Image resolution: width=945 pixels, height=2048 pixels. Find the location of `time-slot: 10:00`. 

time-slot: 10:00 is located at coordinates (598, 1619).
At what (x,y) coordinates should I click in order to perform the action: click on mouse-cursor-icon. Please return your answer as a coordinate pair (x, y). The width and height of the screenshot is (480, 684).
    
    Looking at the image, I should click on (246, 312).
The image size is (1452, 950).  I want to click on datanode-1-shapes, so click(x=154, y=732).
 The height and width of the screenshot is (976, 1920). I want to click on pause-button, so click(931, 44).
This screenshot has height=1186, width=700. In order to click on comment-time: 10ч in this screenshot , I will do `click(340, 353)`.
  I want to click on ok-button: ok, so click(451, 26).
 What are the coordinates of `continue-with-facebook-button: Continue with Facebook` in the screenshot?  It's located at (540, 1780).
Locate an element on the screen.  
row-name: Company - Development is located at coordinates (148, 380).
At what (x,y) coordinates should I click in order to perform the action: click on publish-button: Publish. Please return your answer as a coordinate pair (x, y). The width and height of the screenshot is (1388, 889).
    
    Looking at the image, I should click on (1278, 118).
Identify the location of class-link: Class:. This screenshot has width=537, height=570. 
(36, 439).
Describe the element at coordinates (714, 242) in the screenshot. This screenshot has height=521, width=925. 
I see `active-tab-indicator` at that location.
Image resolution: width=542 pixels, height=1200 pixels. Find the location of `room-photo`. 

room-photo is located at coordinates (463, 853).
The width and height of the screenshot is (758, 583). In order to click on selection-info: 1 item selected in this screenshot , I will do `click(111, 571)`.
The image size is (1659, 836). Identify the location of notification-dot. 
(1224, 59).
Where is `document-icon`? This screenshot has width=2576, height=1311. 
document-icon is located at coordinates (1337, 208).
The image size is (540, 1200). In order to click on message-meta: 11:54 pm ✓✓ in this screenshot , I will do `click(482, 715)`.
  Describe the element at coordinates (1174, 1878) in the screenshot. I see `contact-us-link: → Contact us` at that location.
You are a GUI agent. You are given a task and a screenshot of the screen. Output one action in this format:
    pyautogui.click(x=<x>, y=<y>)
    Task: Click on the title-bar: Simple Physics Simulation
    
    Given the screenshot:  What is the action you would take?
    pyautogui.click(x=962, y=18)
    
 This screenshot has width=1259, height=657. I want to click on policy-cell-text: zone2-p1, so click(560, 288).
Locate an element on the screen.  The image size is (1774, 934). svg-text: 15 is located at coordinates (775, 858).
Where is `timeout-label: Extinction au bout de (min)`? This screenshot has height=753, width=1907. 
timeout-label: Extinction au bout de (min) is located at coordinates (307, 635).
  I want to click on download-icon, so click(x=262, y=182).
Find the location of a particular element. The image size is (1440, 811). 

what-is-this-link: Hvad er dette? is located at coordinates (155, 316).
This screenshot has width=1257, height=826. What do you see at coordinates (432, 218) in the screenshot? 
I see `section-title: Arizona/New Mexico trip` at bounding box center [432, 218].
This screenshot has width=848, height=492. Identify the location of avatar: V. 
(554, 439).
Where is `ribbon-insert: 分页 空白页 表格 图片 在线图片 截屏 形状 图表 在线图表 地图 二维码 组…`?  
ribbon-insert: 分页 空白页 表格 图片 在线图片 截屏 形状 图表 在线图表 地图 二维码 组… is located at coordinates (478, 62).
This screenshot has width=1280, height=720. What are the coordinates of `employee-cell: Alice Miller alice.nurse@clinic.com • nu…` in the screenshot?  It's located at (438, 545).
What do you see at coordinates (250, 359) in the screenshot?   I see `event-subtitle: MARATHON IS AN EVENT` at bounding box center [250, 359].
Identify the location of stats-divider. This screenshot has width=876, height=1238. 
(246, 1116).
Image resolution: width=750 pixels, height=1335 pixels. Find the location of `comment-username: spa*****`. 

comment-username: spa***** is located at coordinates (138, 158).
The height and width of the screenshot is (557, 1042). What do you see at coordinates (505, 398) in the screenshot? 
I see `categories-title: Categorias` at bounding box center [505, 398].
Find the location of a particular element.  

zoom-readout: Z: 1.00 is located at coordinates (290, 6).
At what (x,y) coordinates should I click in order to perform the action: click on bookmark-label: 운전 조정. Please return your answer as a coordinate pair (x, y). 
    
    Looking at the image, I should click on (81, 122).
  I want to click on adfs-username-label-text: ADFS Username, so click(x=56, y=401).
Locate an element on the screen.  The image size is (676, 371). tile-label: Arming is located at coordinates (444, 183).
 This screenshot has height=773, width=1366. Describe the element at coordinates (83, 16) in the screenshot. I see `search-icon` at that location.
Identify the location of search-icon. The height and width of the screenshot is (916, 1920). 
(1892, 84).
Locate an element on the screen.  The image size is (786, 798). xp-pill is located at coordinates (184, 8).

Die Aufgabe:
Wiederhole bitte alle Zeilen oben Wort für Wort.

Ergebnis der Übung:
Image resolution: width=945 pixels, height=2048 pixels. Find the location of `time-slot: 10:00`. 

time-slot: 10:00 is located at coordinates (598, 1619).
At what (x,y) coordinates should I click in order to perform the action: click on mouse-cursor-icon. Please return your answer as a coordinate pair (x, y). The width and height of the screenshot is (480, 684).
    
    Looking at the image, I should click on (246, 312).
The image size is (1452, 950).  I want to click on datanode-1-shapes, so click(x=154, y=732).
 The height and width of the screenshot is (976, 1920). I want to click on pause-button, so click(931, 44).
This screenshot has height=1186, width=700. In order to click on comment-time: 10ч in this screenshot , I will do `click(340, 353)`.
  I want to click on ok-button: ok, so click(451, 26).
 What are the coordinates of `continue-with-facebook-button: Continue with Facebook` in the screenshot?  It's located at (540, 1780).
Locate an element on the screen.  
row-name: Company - Development is located at coordinates (148, 380).
At what (x,y) coordinates should I click in order to perform the action: click on publish-button: Publish. Please return your answer as a coordinate pair (x, y). The width and height of the screenshot is (1388, 889).
    
    Looking at the image, I should click on (1278, 118).
Identify the location of class-link: Class:. This screenshot has width=537, height=570. 
(36, 439).
Describe the element at coordinates (714, 242) in the screenshot. This screenshot has height=521, width=925. 
I see `active-tab-indicator` at that location.
Image resolution: width=542 pixels, height=1200 pixels. Find the location of `room-photo`. 

room-photo is located at coordinates (463, 853).
The width and height of the screenshot is (758, 583). In order to click on selection-info: 1 item selected in this screenshot , I will do `click(111, 571)`.
The image size is (1659, 836). Identify the location of notification-dot. 
(1224, 59).
Where is `document-icon`? This screenshot has width=2576, height=1311. 
document-icon is located at coordinates (1337, 208).
The image size is (540, 1200). In order to click on message-meta: 11:54 pm ✓✓ in this screenshot , I will do `click(482, 715)`.
  Describe the element at coordinates (1174, 1878) in the screenshot. I see `contact-us-link: → Contact us` at that location.
You are a GUI agent. You are given a task and a screenshot of the screen. Output one action in this format:
    pyautogui.click(x=<x>, y=<y>)
    Task: Click on the title-bar: Simple Physics Simulation
    
    Given the screenshot:  What is the action you would take?
    pyautogui.click(x=962, y=18)
    
 This screenshot has width=1259, height=657. I want to click on policy-cell-text: zone2-p1, so click(560, 288).
Locate an element on the screen.  The image size is (1774, 934). svg-text: 15 is located at coordinates (775, 858).
Where is `timeout-label: Extinction au bout de (min)`? This screenshot has height=753, width=1907. 
timeout-label: Extinction au bout de (min) is located at coordinates (307, 635).
  I want to click on download-icon, so click(x=262, y=182).
Find the location of a particular element. The image size is (1440, 811). 

what-is-this-link: Hvad er dette? is located at coordinates (155, 316).
This screenshot has width=1257, height=826. What do you see at coordinates (432, 218) in the screenshot? 
I see `section-title: Arizona/New Mexico trip` at bounding box center [432, 218].
This screenshot has width=848, height=492. Identify the location of avatar: V. 
(554, 439).
Where is `ribbon-insert: 分页 空白页 表格 图片 在线图片 截屏 形状 图表 在线图表 地图 二维码 组…`?  
ribbon-insert: 分页 空白页 表格 图片 在线图片 截屏 形状 图表 在线图表 地图 二维码 组… is located at coordinates (478, 62).
This screenshot has width=1280, height=720. What are the coordinates of `employee-cell: Alice Miller alice.nurse@clinic.com • nu…` in the screenshot?  It's located at (438, 545).
What do you see at coordinates (250, 359) in the screenshot?   I see `event-subtitle: MARATHON IS AN EVENT` at bounding box center [250, 359].
Identify the location of stats-divider. This screenshot has width=876, height=1238. 
(246, 1116).
Image resolution: width=750 pixels, height=1335 pixels. Find the location of `comment-username: spa*****`. 

comment-username: spa***** is located at coordinates (138, 158).
The height and width of the screenshot is (557, 1042). What do you see at coordinates (505, 398) in the screenshot? 
I see `categories-title: Categorias` at bounding box center [505, 398].
Find the location of a particular element.  

zoom-readout: Z: 1.00 is located at coordinates (290, 6).
At what (x,y) coordinates should I click in order to perform the action: click on bookmark-label: 운전 조정. Please return your answer as a coordinate pair (x, y). 
    
    Looking at the image, I should click on (81, 122).
  I want to click on adfs-username-label-text: ADFS Username, so click(x=56, y=401).
Locate an element on the screen.  The image size is (676, 371). tile-label: Arming is located at coordinates (444, 183).
 This screenshot has height=773, width=1366. Describe the element at coordinates (83, 16) in the screenshot. I see `search-icon` at that location.
Identify the location of search-icon. The height and width of the screenshot is (916, 1920). 
(1892, 84).
Locate an element on the screen.  The image size is (786, 798). xp-pill is located at coordinates (184, 8).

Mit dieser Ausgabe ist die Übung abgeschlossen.